Article published Mar 6, 2008
Rezoning protesters: 950 objections from outside district valid
By KARL PUCKETT
Tribune Staff Writer
More than 950 people have signed letters or petitions protesting Cascade County's intent to rezone the site of a coal-fired power plant proposed east of Great Falls.
"People from around the county are concerned and have a right to voice their objections," said Richard Liebert, chairman of Citizens for Clean Energy, a group opposing Highwood Generating Station.
Mary Jaraczeski, an attorney for the plant's developer, Southern Montana Electric Generation & Transmission, described the strategy of plant opponents as "death by delay." She noted the rezoning process has taken 17 months, so far.
Those protesting the rezoning don't have a legal leg to stand on, she said, because they don't live within the rezoning protest district, which is required by state law.
"I urge you to recognize this for what it is and not fall prey to this trap of using the guise of additional (and I would argue duplicitous) legal process and review to further delay the project," Jaraczeski wrote in a letter to commissioners.
The deadline to file protests was Monday.
Commissioners previously approved a resolution of intent to rezone the 668 acres of farmland to heavy industrial.
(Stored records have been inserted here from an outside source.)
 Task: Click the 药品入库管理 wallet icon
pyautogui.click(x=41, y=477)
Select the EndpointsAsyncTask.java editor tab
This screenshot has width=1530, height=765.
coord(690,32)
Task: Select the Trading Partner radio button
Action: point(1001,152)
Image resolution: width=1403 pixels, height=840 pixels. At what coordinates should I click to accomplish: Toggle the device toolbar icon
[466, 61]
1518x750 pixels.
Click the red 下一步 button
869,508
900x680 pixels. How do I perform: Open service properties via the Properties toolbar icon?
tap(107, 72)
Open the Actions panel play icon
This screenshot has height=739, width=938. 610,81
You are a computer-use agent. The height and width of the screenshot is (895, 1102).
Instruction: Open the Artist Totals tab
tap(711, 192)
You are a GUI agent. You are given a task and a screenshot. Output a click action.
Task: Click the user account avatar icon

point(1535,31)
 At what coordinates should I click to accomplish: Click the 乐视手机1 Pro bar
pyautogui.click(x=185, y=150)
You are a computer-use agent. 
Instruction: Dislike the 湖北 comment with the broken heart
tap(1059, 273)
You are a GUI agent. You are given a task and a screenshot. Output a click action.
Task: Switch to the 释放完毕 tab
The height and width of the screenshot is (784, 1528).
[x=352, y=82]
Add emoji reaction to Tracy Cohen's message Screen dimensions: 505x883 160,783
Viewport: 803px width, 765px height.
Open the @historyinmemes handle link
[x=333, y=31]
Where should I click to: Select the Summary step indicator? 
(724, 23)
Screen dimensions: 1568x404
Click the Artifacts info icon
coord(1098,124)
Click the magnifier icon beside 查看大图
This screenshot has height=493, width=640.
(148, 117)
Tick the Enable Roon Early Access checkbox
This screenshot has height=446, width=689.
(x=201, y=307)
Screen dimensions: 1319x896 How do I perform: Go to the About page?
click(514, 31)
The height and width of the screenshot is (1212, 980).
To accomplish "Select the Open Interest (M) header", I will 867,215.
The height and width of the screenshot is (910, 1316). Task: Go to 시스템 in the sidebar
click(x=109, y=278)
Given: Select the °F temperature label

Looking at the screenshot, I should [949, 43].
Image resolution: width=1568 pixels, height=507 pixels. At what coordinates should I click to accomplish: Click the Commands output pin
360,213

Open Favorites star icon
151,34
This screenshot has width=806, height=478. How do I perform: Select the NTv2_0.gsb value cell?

The final vote is Tuesday.
The property is located eight miles east of Great Falls on Salem Road. SME is proposing a 250-megawatt power plant at that site, in addition to six megawatts of wind generation.
Susan Conell, of the Cascade County Planning Department, said 951 people either filed protest letters or signed petitions objecting to the rezoning.
Under state law, protests can delay a rezoning if a certain percentage of landowners within a protest district object. In the case of the Highwood project, many residents disagree with Cascade County and SME on the definition of that protest district.
Jaraczeski and Brian Hopkins, the county's chief civil attorney, have said the law only allows landowners to protest if they live within the 668 acres that would be rezoned under the proposal. The Urquhart family, which owns the property and is requesting the rezoning on behalf of SME, are the only landowners living in the district, as defined by the attorneys.
The protesting landowners say the district should be larger.
"That interpretation eliminates the rights of the neighbors to object," said LaLonnie Ward, who lives four miles southeast of the site. "People for miles around do not want this plant to be built here."
Ward and her neighbors say their petition shows that 90 percent of landowners living in the vicinity of the plant site oppose the rezoning.
In addition to that number, petitioners also gathered signatures from agricultural property owners living in a broader area.
Hopkins said commissioners would not accept additional comments before voting on the rezoning Tuesday because the county already conducted two lengthy public hearings on the matter.